Blockchain Vision-2020 brings us the start of a new decade, and with it comes the gradual maturation of blockchain technology, bringing it down from the stratosphere to tangible impact on real-world problems. We may be a turning point for the industry.

These seven trends are bellwethers for the industry’s health that I will be tracking in 2020, as we move from experimentation to implementation:

1. Blockchain, naturally

A challenge I have found over the past several years of educating blockchain entrepreneurs in over 130 countries in my work at MIT and University of Oxford is the need for more compelling use cases. Not just any use case, not just any scenario where distributed ledgers might be applicable, but natural uses cases where blockchain is clearly a superior platform versus other database technologies. I am hopeful that 2020 will bring a more acute perspective from the industry on where blockchain is best used and scaled.

2. Games people play

The $300 billion videogame industry and the $94 billion online gambling world (near-term projected growth) represent interesting application areas for blockchain.

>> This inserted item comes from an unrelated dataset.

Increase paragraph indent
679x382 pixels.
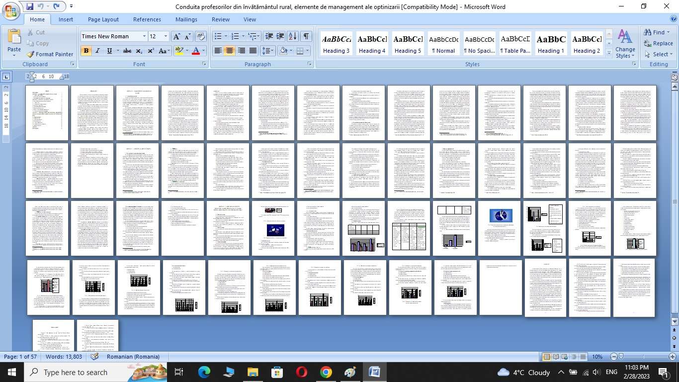click(x=280, y=36)
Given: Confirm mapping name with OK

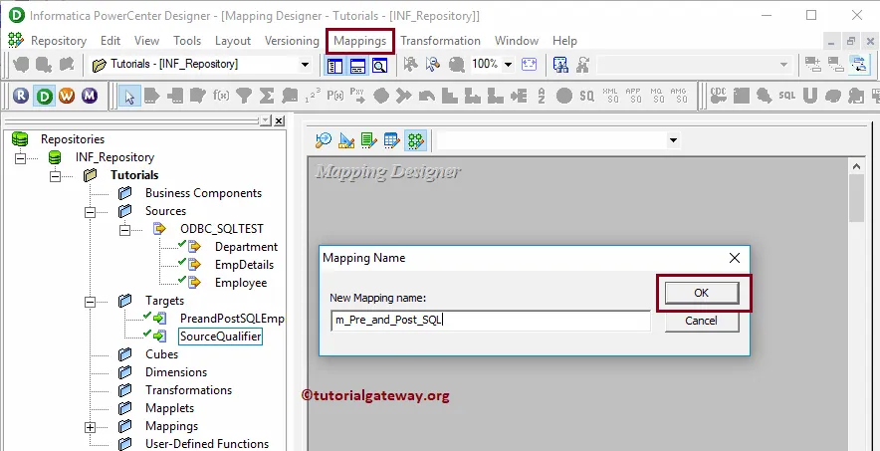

John D’Agostino, founder of Digital Assets Working Group, says, “Gaming and commodification of the gaming experience” is what’s in for 2020. He goes on to state that he sees opportunity in “combining the theoretical fungibility, transparency and security of blockchain databases along with the ease and portability of tokens to create new markets for digitally native assets and experiences like online gaming.”

(What’s out, asserts D’Agostino, is “blaming securities laws for your bad business model.”)

3. Bitcoin is back (or it never left?)

Bitcoin remains the most financially successful blockchain project to date, with a market capitalization of more than $130 billion at this writing. For the longest time, heeding the words of my collaborator Meltem Demirors, I would tell people that you can train a mediocre bitcoin developer in a year or a competent ethereum developer in a month.

Bitcoin is idiosyncratic, a hack of hacks, a giant kludge that outgrew itself a long time ago. Ethereum and other newer protocols were developed more self-consciously with third-party development in mind. And yet. bitcoin is suddenly top-of-mind again, and I have anecdotally been hearing of various bitcoin-protocol projects under way.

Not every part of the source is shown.